#### [PROVIDED MATERIAL]

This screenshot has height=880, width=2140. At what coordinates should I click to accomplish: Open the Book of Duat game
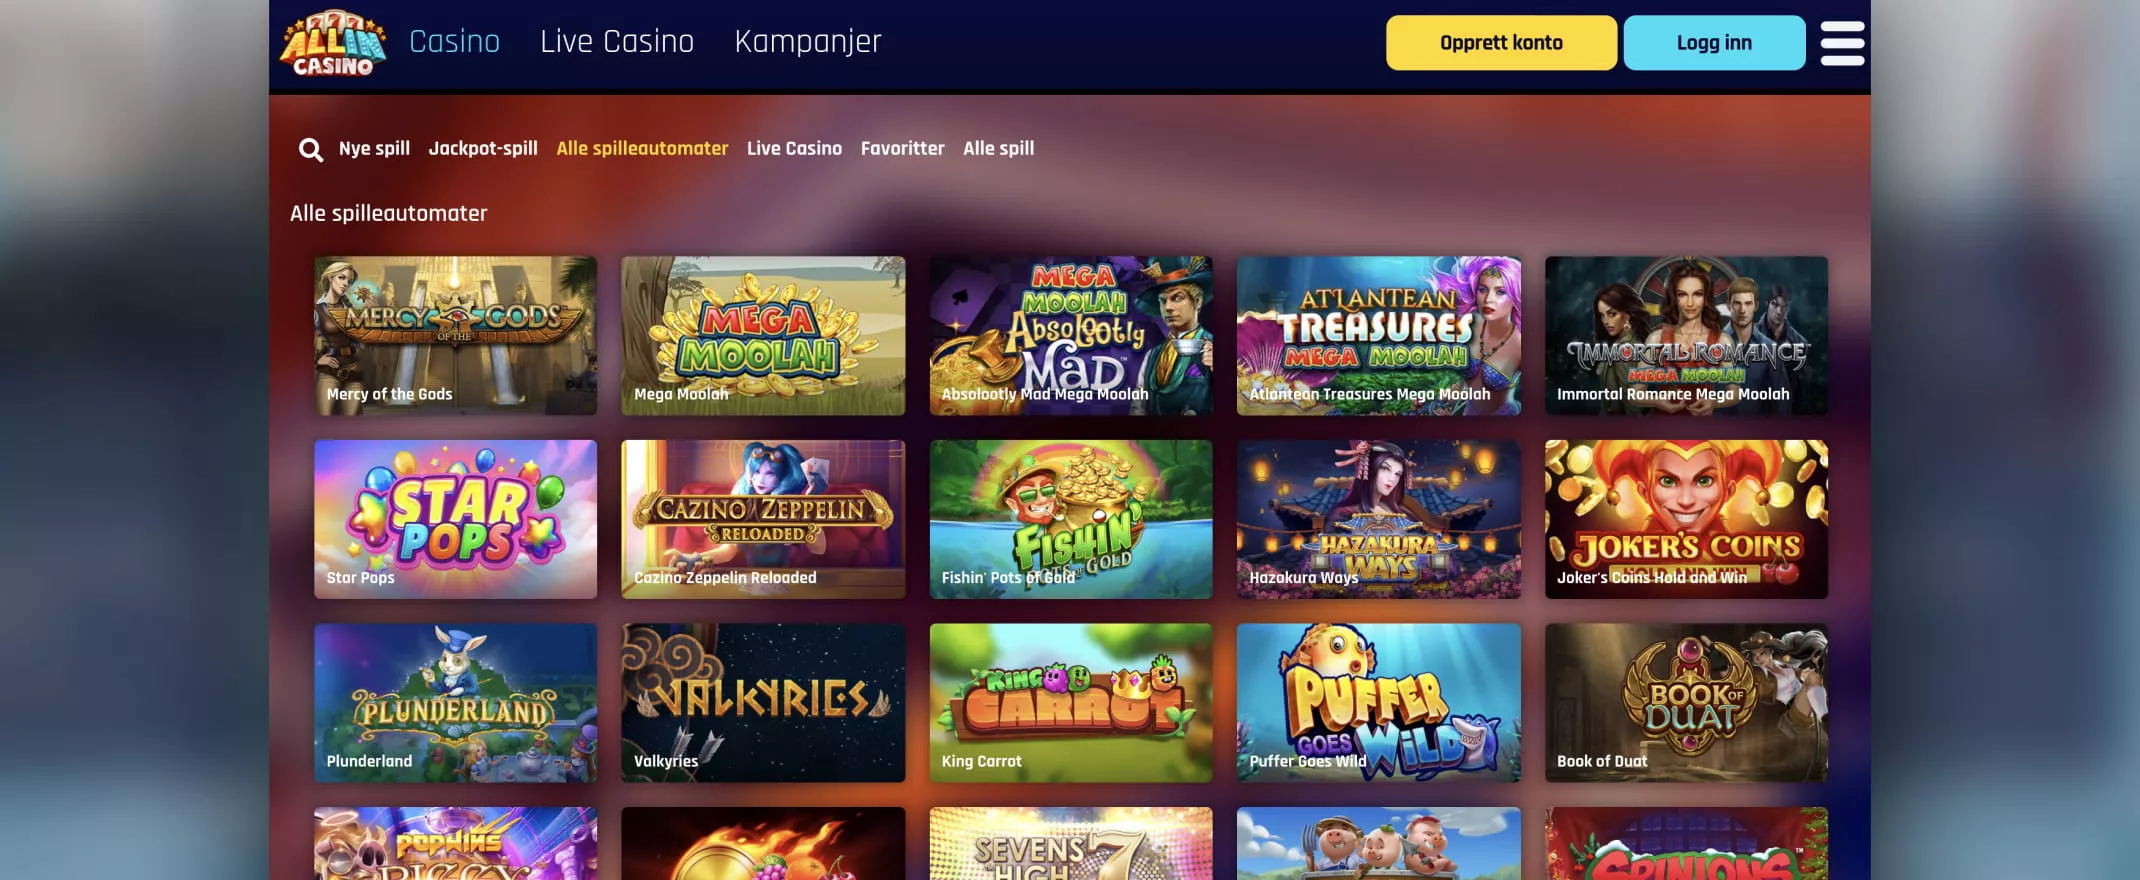click(x=1686, y=703)
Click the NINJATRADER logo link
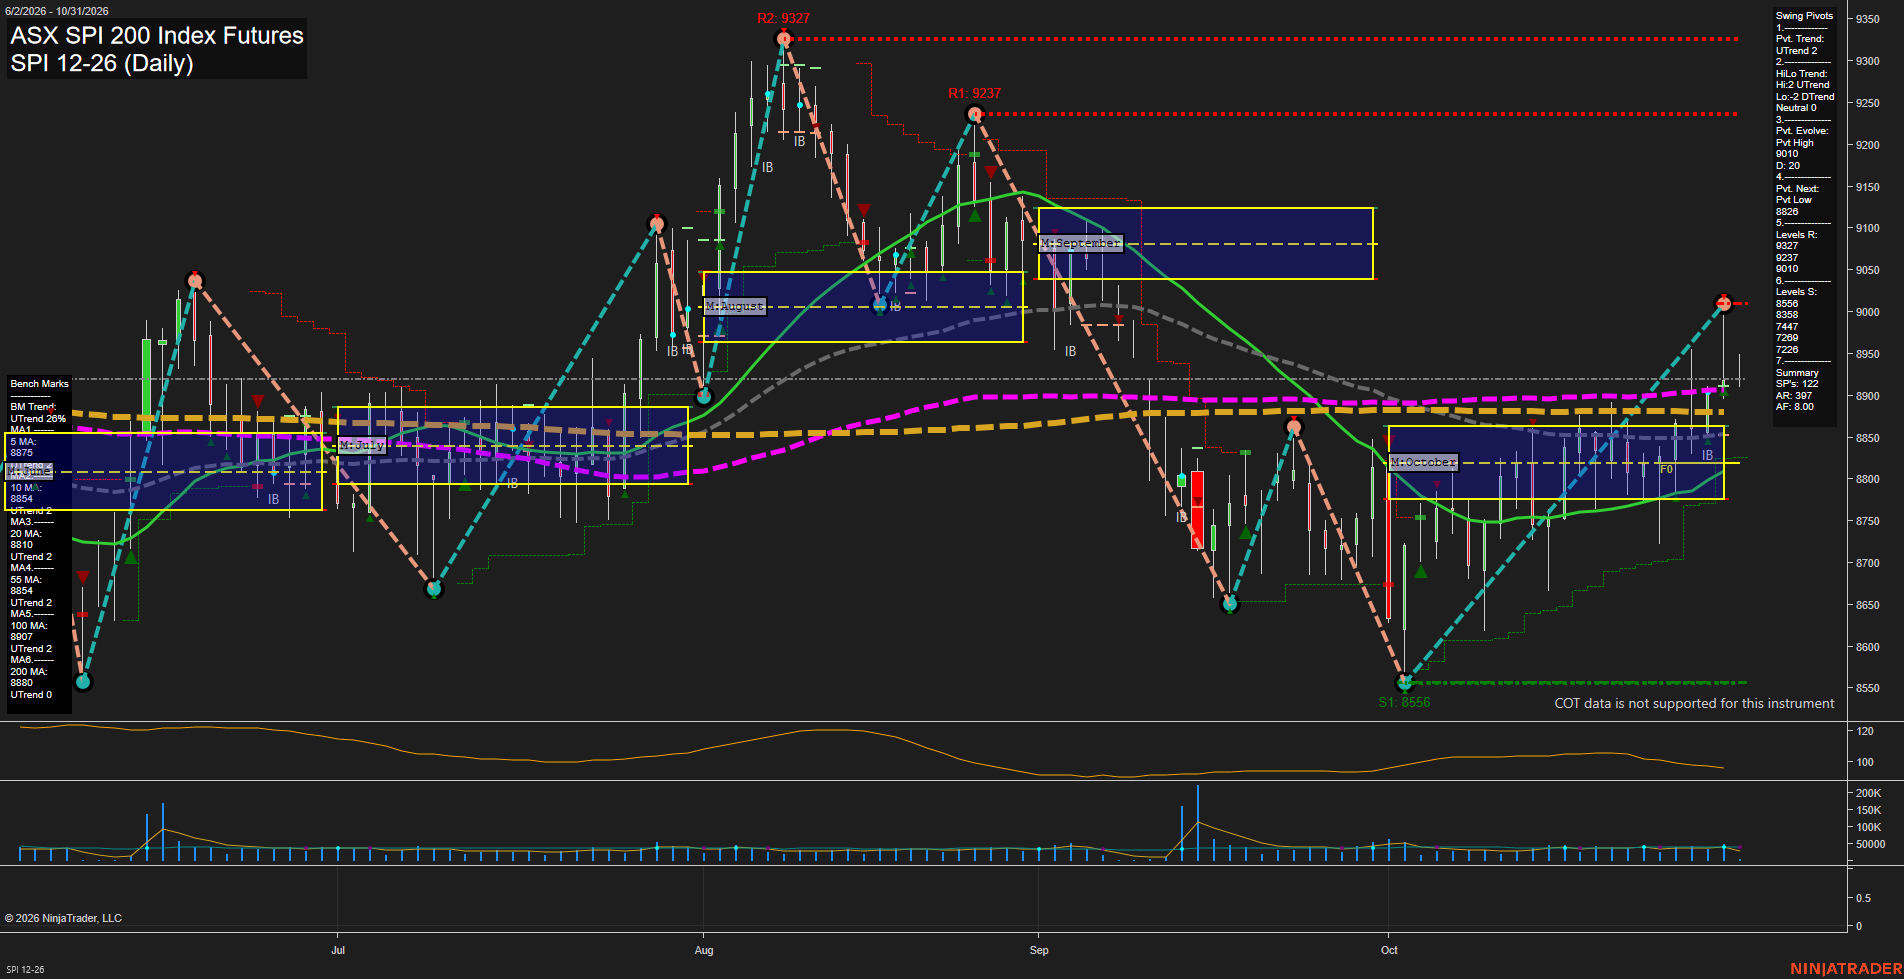The image size is (1904, 979). (x=1846, y=968)
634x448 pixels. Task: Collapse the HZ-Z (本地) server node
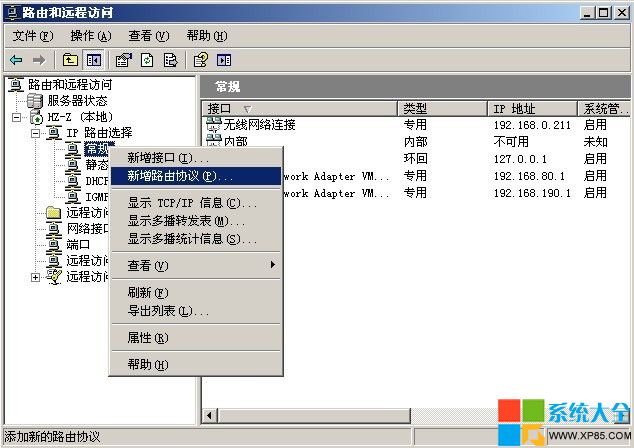click(x=18, y=117)
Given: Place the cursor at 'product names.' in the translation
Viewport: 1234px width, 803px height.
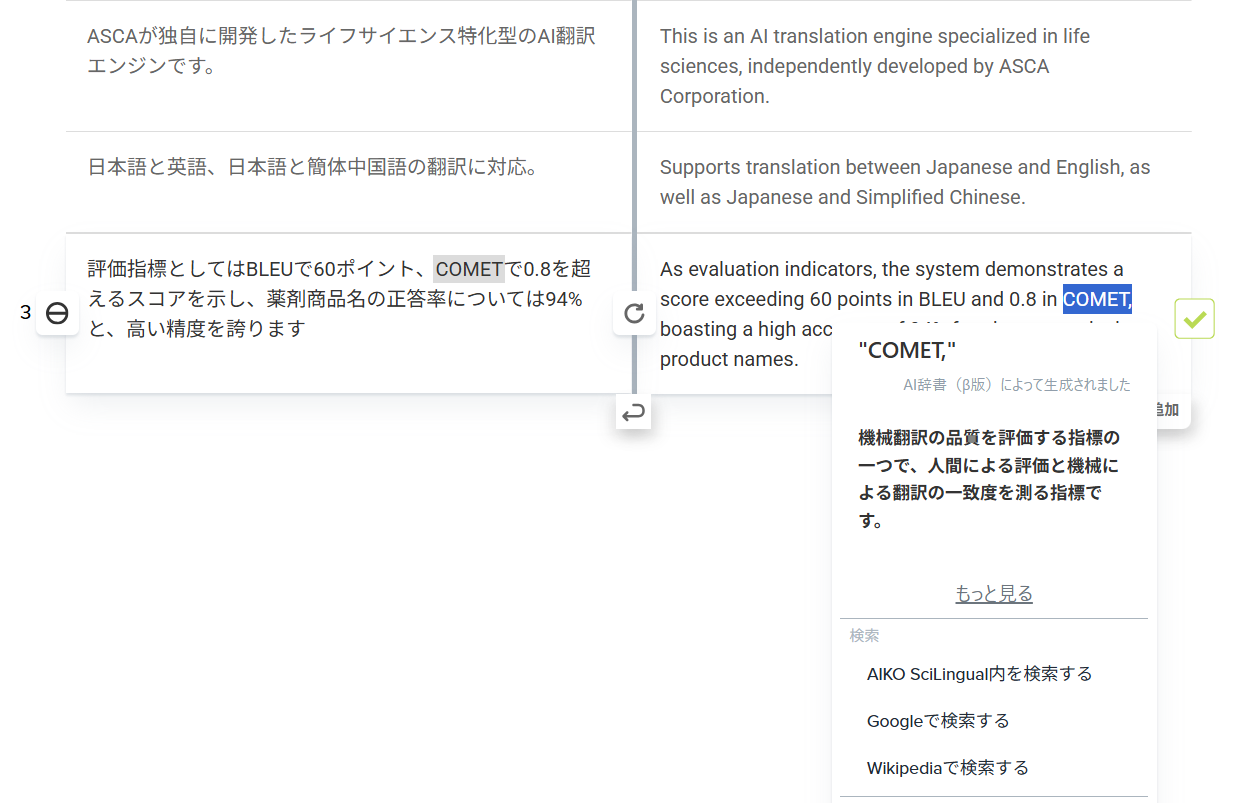Looking at the screenshot, I should tap(729, 360).
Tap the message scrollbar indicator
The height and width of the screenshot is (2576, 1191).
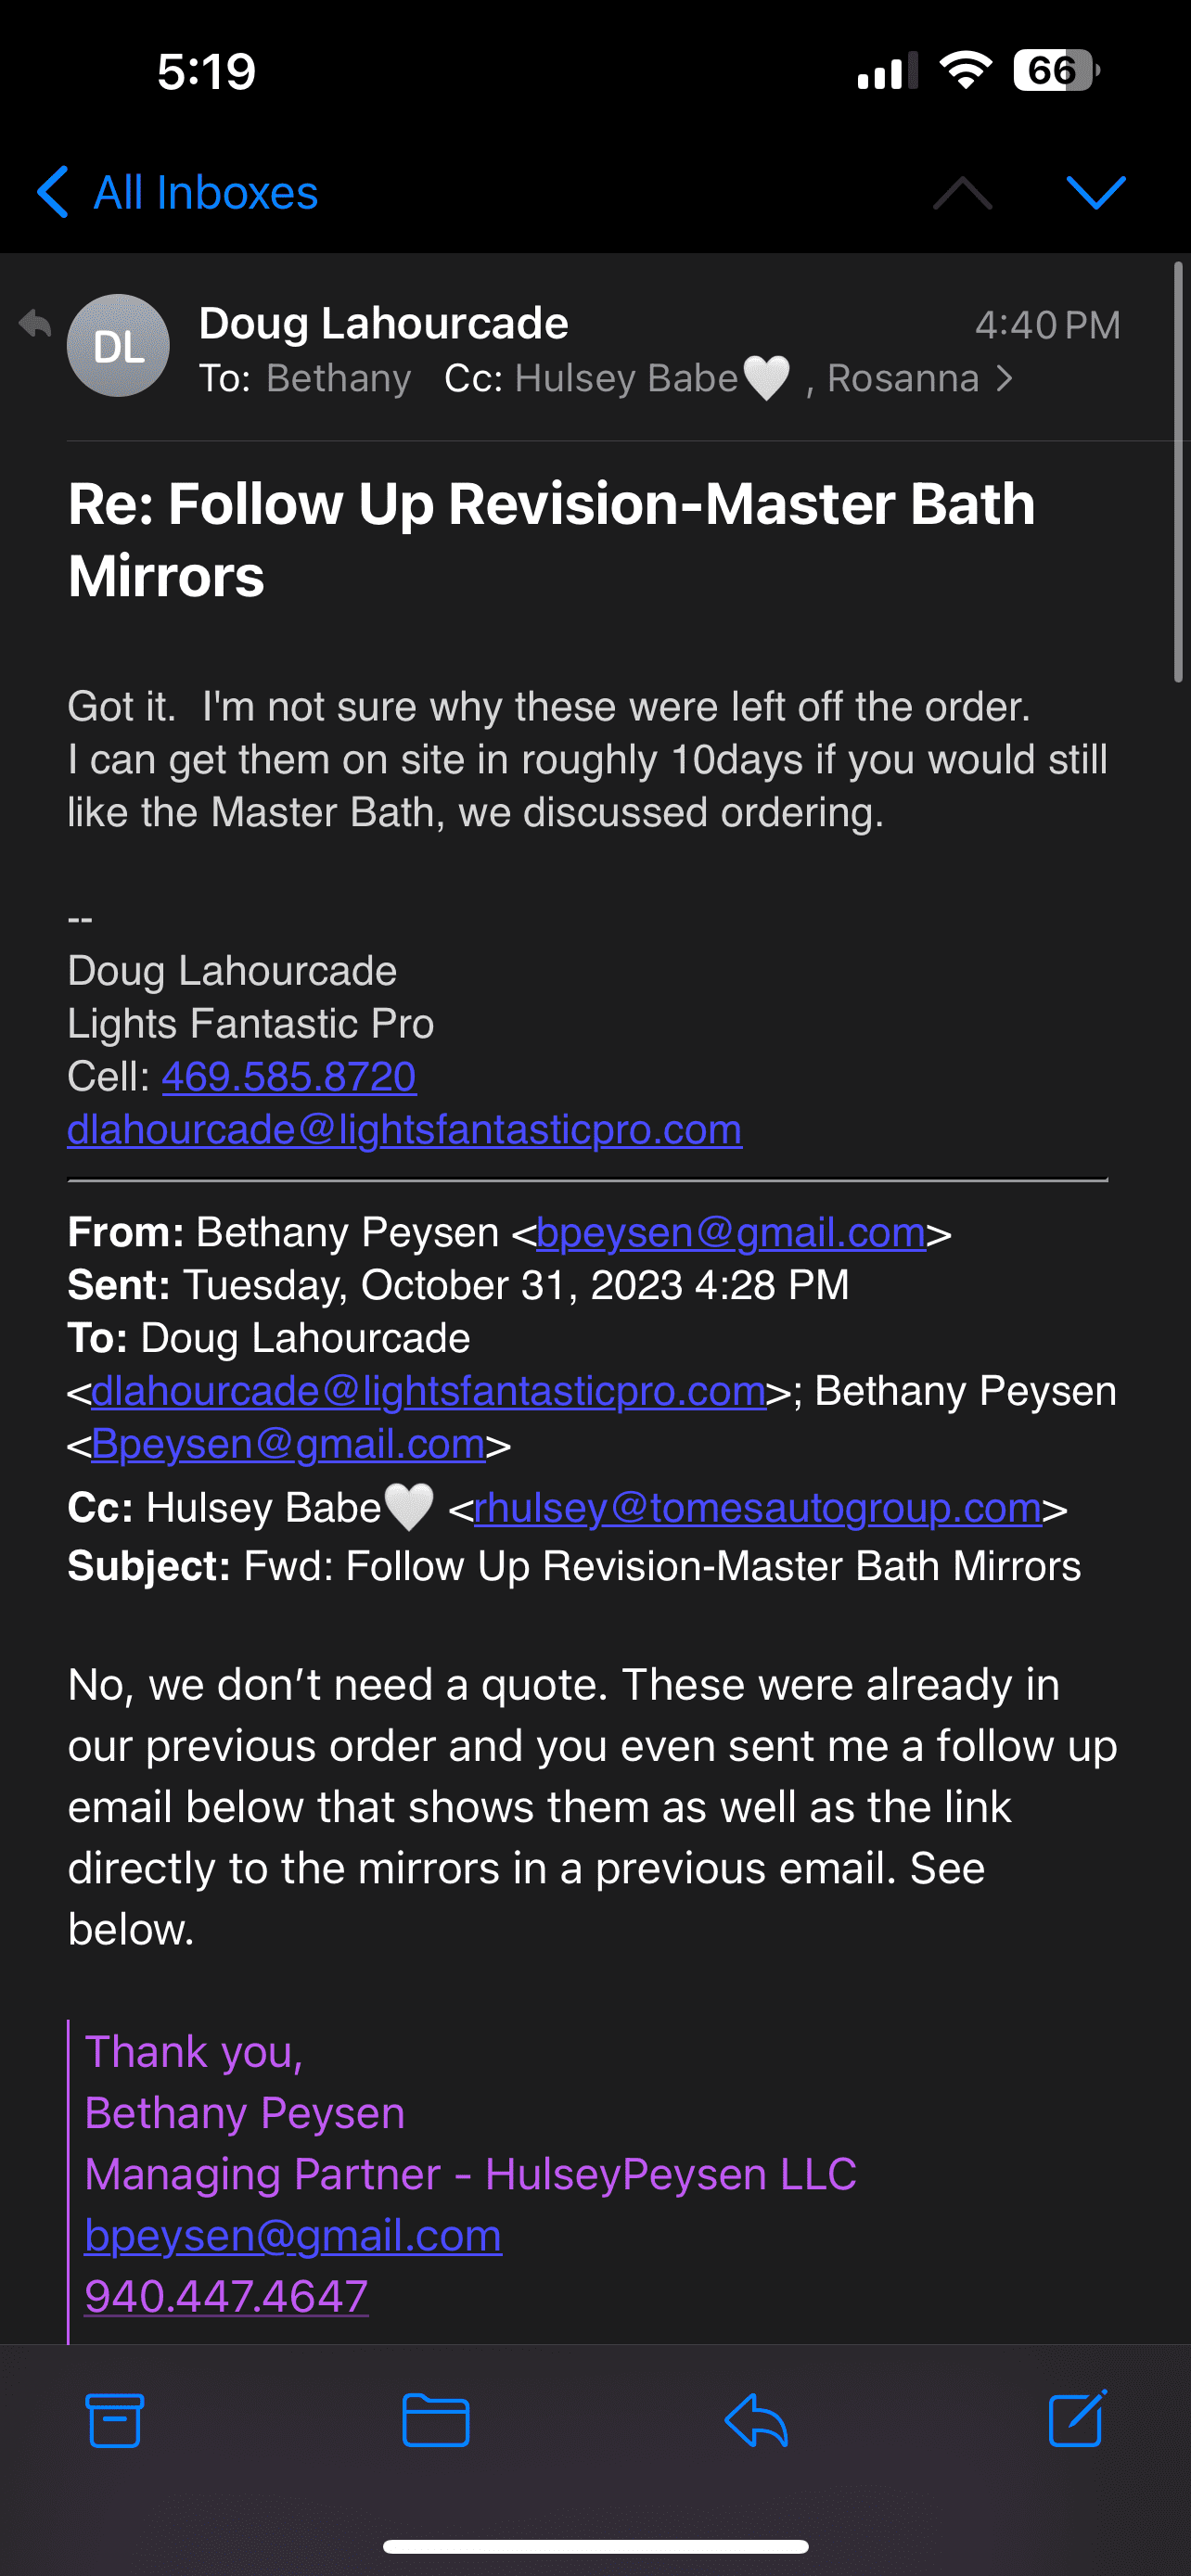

#### [YOUR GOAL]
All lines from the one holding "Click the NINJATRADER logo link" to the end of the listing above need to be duplicated exactly. None of the pictures should be included.

#### [RESPONSE]
Click the NINJATRADER logo link
The image size is (1904, 979). (x=1846, y=968)
634x448 pixels. Task: Collapse the HZ-Z (本地) server node
click(x=18, y=117)
Given: Place the cursor at 'product names.' in the translation
Viewport: 1234px width, 803px height.
Looking at the screenshot, I should tap(729, 360).
Tap the message scrollbar indicator
The height and width of the screenshot is (2576, 1191).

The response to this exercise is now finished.